If You Are Immortal, Ignore These 5 Financial Tips

Monday, November 28, 2016, 6:00 AM | Leave Comment

You are going to die. Sorry. This prospect can be intimidating for some, but everyone needs to be proactive and intentional about the way they plan for this inevitability.

Failure to do so can have devastating effects on your estate (the net assets you leave behind) and the relationships of your beneficiaries.

Following these 5 tips will help you face the unpleasant reality of your mortality with peace and confidence.

  1. Pay Off Debts


    Hopefully you plan on going into retirement debt-free, as carrying your debt with you into retirement will rob you of the quality of life that you have worked so hard to build.

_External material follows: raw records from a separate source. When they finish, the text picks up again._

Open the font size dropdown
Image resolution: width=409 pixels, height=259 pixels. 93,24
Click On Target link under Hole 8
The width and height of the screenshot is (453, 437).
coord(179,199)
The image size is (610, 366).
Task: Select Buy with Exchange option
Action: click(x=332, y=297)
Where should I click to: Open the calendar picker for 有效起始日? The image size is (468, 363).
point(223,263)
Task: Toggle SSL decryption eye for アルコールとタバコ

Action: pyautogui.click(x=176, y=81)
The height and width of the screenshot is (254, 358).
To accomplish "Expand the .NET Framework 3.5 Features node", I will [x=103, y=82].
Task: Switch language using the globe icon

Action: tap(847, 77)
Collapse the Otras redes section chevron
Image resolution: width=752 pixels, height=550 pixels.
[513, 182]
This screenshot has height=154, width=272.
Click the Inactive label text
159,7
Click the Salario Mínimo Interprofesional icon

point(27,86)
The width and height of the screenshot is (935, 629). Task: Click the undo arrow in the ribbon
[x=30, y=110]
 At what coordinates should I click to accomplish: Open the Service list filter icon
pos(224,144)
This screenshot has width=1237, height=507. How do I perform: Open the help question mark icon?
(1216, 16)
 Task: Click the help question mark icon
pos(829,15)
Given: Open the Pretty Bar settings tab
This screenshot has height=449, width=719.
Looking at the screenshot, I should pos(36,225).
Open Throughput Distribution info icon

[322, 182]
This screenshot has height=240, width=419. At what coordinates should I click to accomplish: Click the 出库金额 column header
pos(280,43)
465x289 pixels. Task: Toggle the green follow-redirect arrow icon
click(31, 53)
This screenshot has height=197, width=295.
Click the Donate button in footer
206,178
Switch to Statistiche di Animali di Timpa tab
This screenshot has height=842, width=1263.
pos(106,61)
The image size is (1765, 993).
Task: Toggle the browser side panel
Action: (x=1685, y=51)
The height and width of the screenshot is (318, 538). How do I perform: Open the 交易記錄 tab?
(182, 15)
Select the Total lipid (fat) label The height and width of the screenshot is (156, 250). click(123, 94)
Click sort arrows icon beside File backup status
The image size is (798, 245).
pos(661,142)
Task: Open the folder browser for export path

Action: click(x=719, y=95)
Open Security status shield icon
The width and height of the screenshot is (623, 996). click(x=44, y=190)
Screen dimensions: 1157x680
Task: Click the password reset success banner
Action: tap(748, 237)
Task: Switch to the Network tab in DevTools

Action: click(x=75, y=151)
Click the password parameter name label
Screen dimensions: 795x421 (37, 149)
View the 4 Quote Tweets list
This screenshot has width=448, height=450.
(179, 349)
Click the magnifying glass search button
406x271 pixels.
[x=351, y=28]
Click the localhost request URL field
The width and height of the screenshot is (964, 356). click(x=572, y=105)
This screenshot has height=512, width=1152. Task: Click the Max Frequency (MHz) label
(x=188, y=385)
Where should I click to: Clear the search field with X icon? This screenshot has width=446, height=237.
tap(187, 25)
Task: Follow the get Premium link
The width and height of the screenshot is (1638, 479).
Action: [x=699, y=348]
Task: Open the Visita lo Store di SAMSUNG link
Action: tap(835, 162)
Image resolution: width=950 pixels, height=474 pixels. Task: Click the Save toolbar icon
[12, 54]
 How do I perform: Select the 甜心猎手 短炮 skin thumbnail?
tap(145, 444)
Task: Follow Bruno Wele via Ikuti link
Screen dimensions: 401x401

    Similarly, if you leave debts or lousy investments behind when you pass on, it will put pressure on your estate and rob your heirs of your financial legacy.

    In the United States, heirs do not inherit debt that you leave behind, but creditors have claim on your assets before your heirs.

    You will want to leave your family with a legacy, so don’t burden that legacy by leaving debt unpaid any longer than necessary.

  2. Get Term Life Insurance and Long-Term Care Insurance

    If your financial advisor sold you whole life insurance or a cash value plan, you need a new financial advisor.

    Those policies will cost upwards towards twenty times as much as a level term policy, and the cash value (which makes roughly the same interest as a mediocre money market account) cannot be inherited.

    As a rule, keep your investments and your insurance separate, and make sure you understand how each one operates.


    If nobody is relying on your income, a very small policy is all you need so that in the worst case, your funerary expenses will not cause a financial burden on your spouse, parents, or estate.

    If you are a breadwinner in your home, you should plan to have about 10-times your annual income in level term life insurance to make sure your dependents are well taken care of should you be called home.

    If you are a healthy weight and don’t smoke, this level of coverage should be reasonably inexpensive.

    If you are buying your policy through work, make sure you get to take it with you if you are laid off or change jobs.

    If you are approaching 60 years old, it is time to start thinking about long-term care insurance.

    The miracle of modern medicine is extending life by decades. Those decades, however, can be a massive financial burden on your nest egg and on your family.

    Insurance against chronic age-related health issues will help you spend your last years with dignity, without overburdening yourself or your family.

  3. Get a State-Specific Will

    Even if you are young and have very few assets, it is important to specify your last wishes and priorities to those you leave behind.

    If you die without a will, or with a will that was not properly drafted, the state determines asset allocation and other financial decisions.

    Worse yet, surviving family members who disagree over the allocations may end up fighting and not speaking for years and years. Don’t do that to your family! Talk to your estate planning attorney today about putting together your last will and testament. Not tomorrow – today!

  4. Put Your Assets in Trust

    A common strategy for estate planning is putting assets in trust for your beneficiaries.

    A trust is essentially a legal entity that owns property and against which debts can be levied (although the laws on this differ by state).

    Control of the trust is placed in the hands of a “trustee” who can be given legally-binding instructions for administering the distributions of the trust.

    The trustee is typically also the executor of the will, but this is not mandatory.

    Setting up a trust can help you manage exactly how your assets are distributed and under what conditions (for example, if you want to make a child’s inheritance conditional upon graduating college or completing a twelve-step program).

    There can also be tax advantages to administering your estate in this way. The trust is typically built into the will and set up with your estate planner.

  5. Read Your Will With Your Family


    Once your will has been drafted and your trust established, you should be very transparent with your family (and anybody else affected by your estate) about what the will says and what will happen when you pass on.

    Sit down as often as once a year with everyone and have the will read. Explain exactly what you want done and why. Yes, this may create some conflict. Better that the conflict get out in the open now while you can address it, rather than later when it can tear your family apart at the seams.

    When the conditions of the will are surprises to your beneficiaries, this is how brothers end up not speaking to each other for decades.

No matter your age or life circumstances, you never know what tomorrow will bring. I’m not trying to be morbid, but it’s a fact of life that must be faced.

If you follow these 5 tips, you can approach each day with confidence, knowing that should something happen to you, God forbid, your affairs are in order and your family will be taken care of.